As festas juninas resistem, notadamente no Nordeste. Cada Estado apresenta a sua marca peculiar de festejar os santos de junho: santo Antônio (dia 13), são João (dia 24), são Pedro (dia 29) e, no Maranhão, também são Marçal (dia 30).
por Fátima Oliveira no O Tempo
Na ilha de São Luís, há quadrilhas comandadas em francês, tambor de crioula, cacuriá, dança portuguesa e batuques de bois pra todo lado nos quatro municípios – Paço do Lumiar, Raposa, São José de Ribamar e São Luís, a capital do Maranhão.
O sonho de todo bumba meu boi é se apresentar nos arraiais da capital, por ser o palco que consagra o sucesso de um boi e faz parte da história transgressora e da cultura de resistência original do boi: uma dança de preto! Gosto tanto de bumba meu boi que criei algumas personagens “boieiras”.
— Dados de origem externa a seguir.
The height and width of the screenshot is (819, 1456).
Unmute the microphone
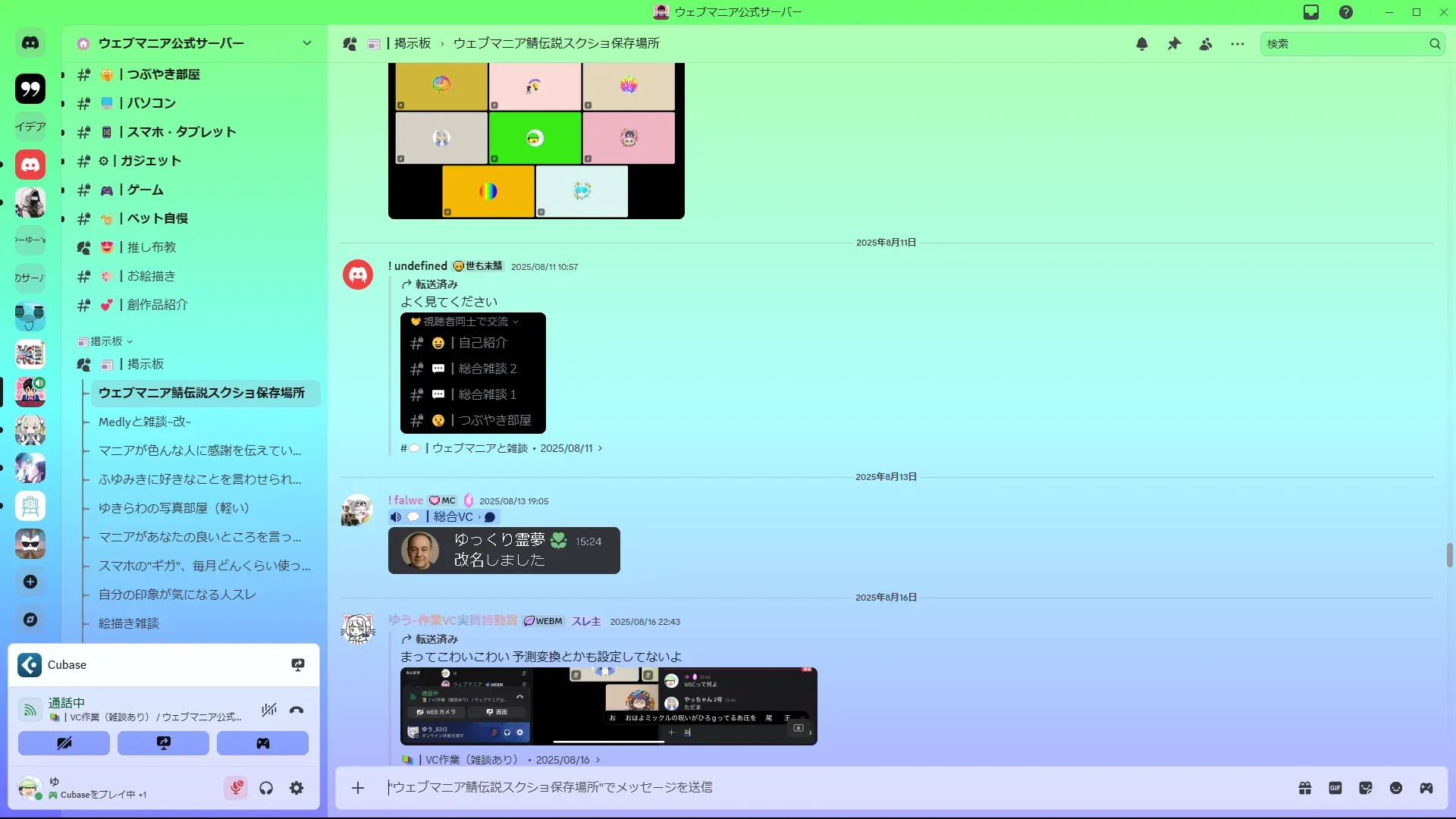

Conforme dona Lô, personagem da política de contos do meu blog “Tá Lubrinando – Escritos da Chapada do Arapari”: “No fundo, no fundo, o que vale num boi não é apenas a cintilância; o que diferencia um boi do outro é o sotaque. No mais, é tudo bumba meu boi… Do mesmo jeitim da política.
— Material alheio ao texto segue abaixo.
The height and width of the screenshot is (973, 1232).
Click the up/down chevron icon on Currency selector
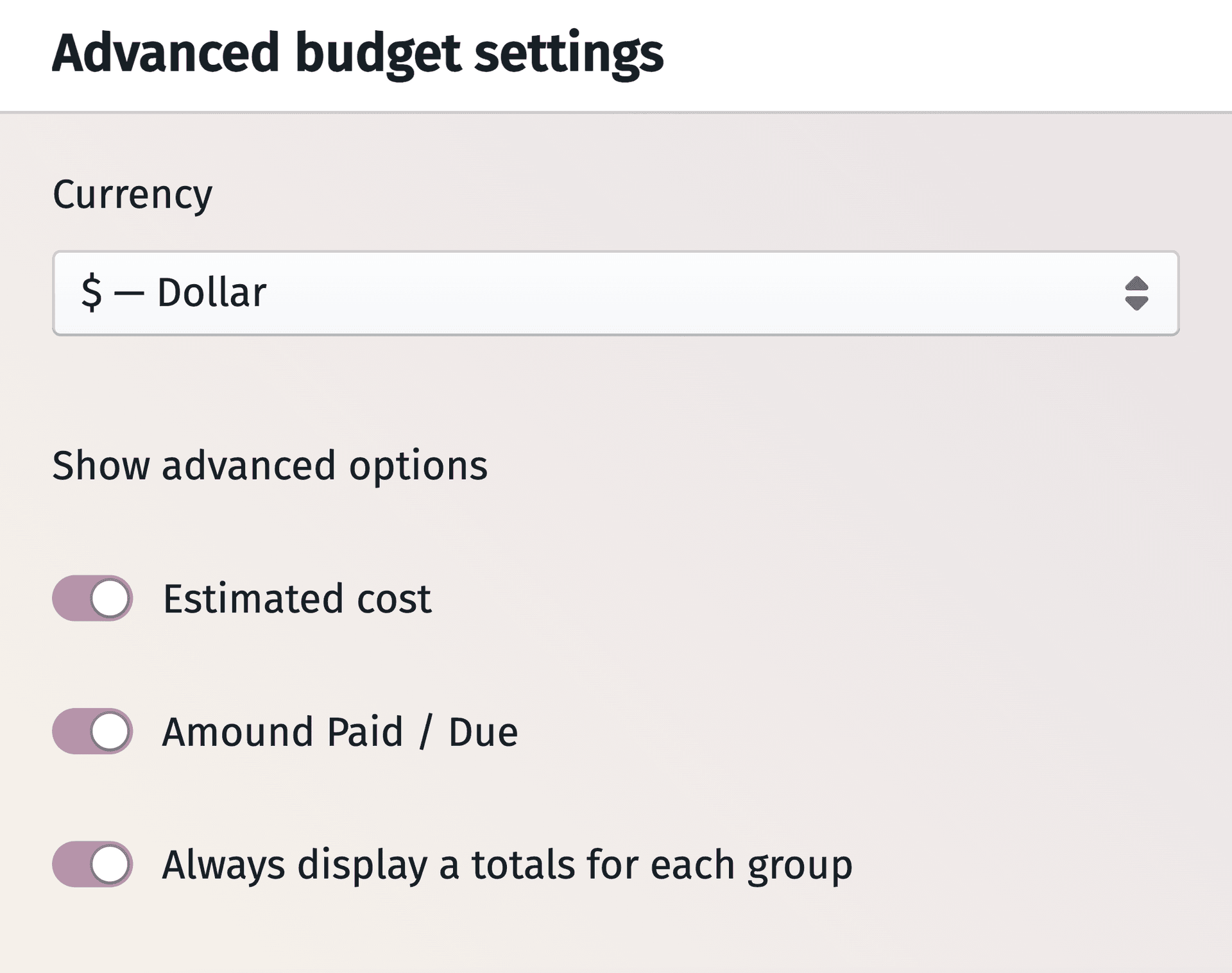[x=1138, y=292]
“É, bumba-meu-boi é coisa complexa, não apenas pelo sincretismo e pelas relações de poder que desvela…
“Há muito mais no ‘Auto do Boi de Catirina e Pai Francisco’ do que supõe a nossa vã filosofia… Boi tem ciência. E é complexa. É uma ópera popular reveladora do inconformismo e da insubordinação. É toda uma cultura de resistência. Por isso foi proibida pelas elites maranhenses durante um século, porém o povo não deixou o bumba meu boi, uma dança de preto, morrer”. (Dilma precisa conhecer a São Luís boieira pra entender os sotaques do boi…).
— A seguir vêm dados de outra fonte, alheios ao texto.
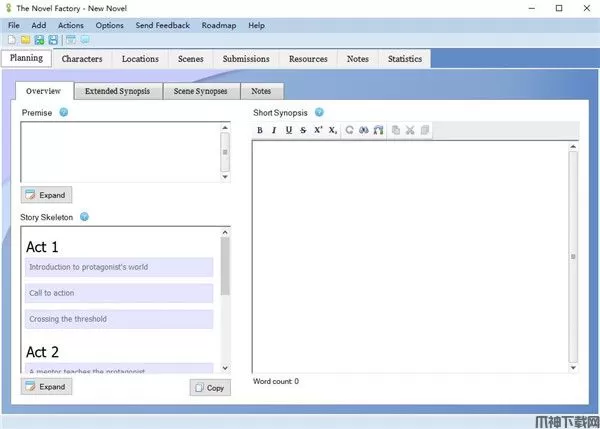Click the Short Synopsis help icon

pyautogui.click(x=319, y=113)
Em “É cantar ‘Chora boi da Lua’ pelos quilombolas…”, dona Lô bradou: “Sabia Estela que, se não fosse a teimosia dos negros, não haveria bumba meu boi? Pois é, durante muito tempo era proibido brincar boi (1861 ou 1868 até 1960) e a polícia prendia na hora os brincantes!
– Eu não sabia!
– Como os bois eram mais de áreas suburbanas e rurais da ilha e não havia polícia que vencesse os batalhões de boi, proibiram apenas de entrar na área central de São Luís, mas eis que o presidente João Goulart, numa visita a São Luís, assistiu a uma apresentação de bumba meu boi e ficou deslumbrado. Afrouxaram a proibição… Depois de um século!”.
Cacá, artista plástica, personagem do meu romance “Reencontros na Travessia – A Tradição das Carpideiras” (Mazza Edições, 2008), chegando à capital nas festas juninas para acompanhar o marido doente, relata: “O pior é que fiz planos de ver um bumba meu boi. Sinto saudades, tenho gratas recordações da beleza cintilante que se desprende de um boi, desde as roupas dos brincantes, com os brilhos das sedas, canutilhos, miçangas, paetês, purpurina, plumas e aquele mar de fitas de seda a perder de vista nos chapéus… Sem falar da arte contida no ‘couro do boi’, belo e ricamente bordado.
“Certo dia, vendo TV, apareceram alguns que mexeram profundamente comigo, com aqueles sons inconfundíveis, ora de zabumba, de matracas, de orquestra e batidas de costa de mão. O bumba meu boi é um bailado popular dramático, que não existe na região do sertão onde nasci, é mais da região mais próxima da ilha de São Luís, da Baixada Maranhense, que consiste num auto singularíssimo, com teatro, dança, música e circo, cuja apresentação é em si uma ópera popular, porém semelhante ao de Portugal e ao da África, que conta as relações estabelecidas no período colonial brasileiro”.